## To be done
1. In the rocprofv2 pull request thread, what new option switches between rocprof and rocprofv2?
2. Translate this sentence from the rocprofv2 pull request thread into Spanish: "Account for nrepeats in a smarter way -- count the rows, while verifying."
3. Pick up the rocprofv2 pull request thread from its final line and continue it.

## Text shown
- - -
Use rocprofv2 instead of rocprof. #1672

pcf000 · 2024-10-08T01:48:10Z

Use rocprofv2 instead of rocprof.
Account for .MLIR_N_REPEATS in rocprofv2 results, which don't include it.
Account for nrepeats in a smarter way -- count the rows, while verifying.
getFusionTestInfo and runFusionKernel turn out to be mostly the same.
Invent --rocprof-version to switch between rocprof and rocprofv2.
Change default to rocprofv2.

pcf000 · 2024-10-08T01:50:03Z

mlir/utils/performance/perfRunner.py

-MIOPENDRIVER = '/opt/rocm/bin/MIOpenDriver'
-BENCHMARKING_RESULT_FILE_NAME = 'results.stats.csv'
-BENCHMARKING_METRICS_FILE_NAME = 'results.csv'
+BENCHMARKINGV1_RESULT_FILE_NAME = 'results.stats.csv'


Of course things move around for rocprofv2, and there's no way I found to make them the same. In particular, that "pmc_1" directory inserts itself because of either --kernel-trace or the stats in -i, I forget which.

pcf000 · 2024-10-08T01:50:50Z

mlir/utils/performance/perfRunner.py

@@ -129,6 +139,9 @@ def create_paths(config_file_path, mlir_build_dir_path) -> Paths:

 # utility functions.
 def getNanoSeconds(fileName):
+    pass


I'm going to assign V1 or V2 to getNanoSeconds. I don't really need this "pass" implementation.

pcf000 · 2024-10-08T01:52:00Z

mlir/utils/performance/perfRunner.py

    if not os.path.exists(fileName):
-        result = "NaN"
-        return result
+        return np.nan


We had not been consistent and used "nan", "NaN", and np.nan in different places.

pcf000 · 2024-10-08T01:52:29Z

mlir/utils/performance/perfRunner.py

    with open(fileName, 'r') as csv_file:
        reader = csv.DictReader(csv_file, delimiter = ',')
        header = reader.fieldnames
        if 'LDSBankConflict' not in header:
            return np.nan
-
-        result = []
+        sum = 0


Counting the rows and accumulating the sum, vs accumulating a list and then calling sum and len on it.
- - -
## Data extract
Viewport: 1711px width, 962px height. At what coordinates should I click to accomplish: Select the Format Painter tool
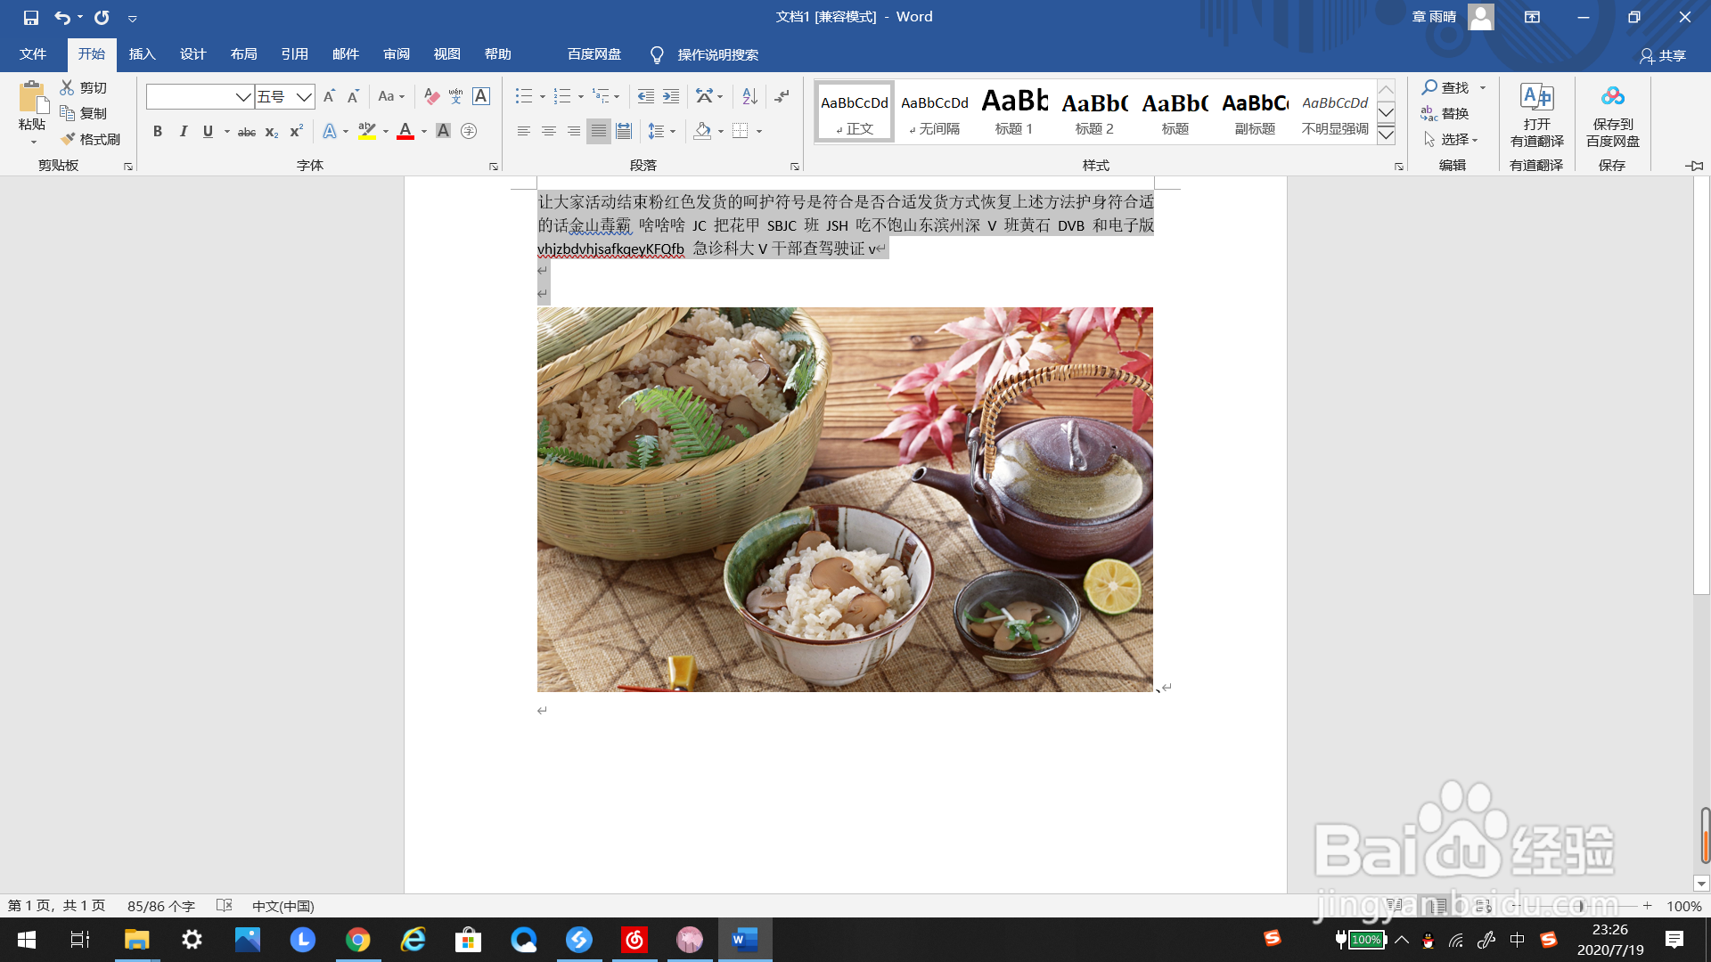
- - -
## Responses by task
1. --rocprof-version

2. Tener en cuenta nrepeats de una manera más inteligente: contar las filas mientras se verifica.

3.
pcf000 · 2024-10-08T01:53:23Z

mlir/utils/performance/perfRunner.py

@@ -209,10 +278,10 @@ def getMilliseconds(output):

    return float(result.group(1))

-def runPipeline(proc_specs):
+def runPipeline(proc_specs, initial_stdin=subprocess.DEVNULL):


"initial_stdin" exists to send some mlir text into the first stage, see below.

pcf000 · 2024-10-08T01:57:41Z

mlir/utils/performance/perfRunner.py

@@ -1048,50 +1117,7 @@ def findRunCommand(filename):
    print("WARNING: cannot find valid RUN command in ", filename)
    return None, None

-# Extract testVector and test function name from the test file
-def getFusionTestInfo(filename, paths: Paths):


I had missed getFusionTestInfo when I updated everything to use runPipeline. When I started updating it, I noticed that everything up to the tuningKey process was identical with runFusionKernel, so I abstracted the common part into makeBasicFusionPipeline.

Then I realised that it was doing redundant work, because we'd collect tests and call getFusionTestInfo on them, then loop through the collected tests and call runFusionKernel on those, and that would do the basic pipeline twice. I recast it to do the basics once and save the mlir, and merged the collection and running loops so it doesn't have to save the mlir for very long. More notes below.

pcf000 · 2024-10-08T01:58:23Z

mlir/utils/performance/perfRunner.py


+def runFusionKernel(mlirfile, rocmlirGenArgs, paths: Paths):


Now takes as input a file of the mlir from the basic-fusion-pipeline.

pcf000 · 2024-10-08T02:01:42Z

mlir/utils/performance/perfRunner.py

-        if not futName:
-            print("\tCannot find rocmlir-gen with -fut")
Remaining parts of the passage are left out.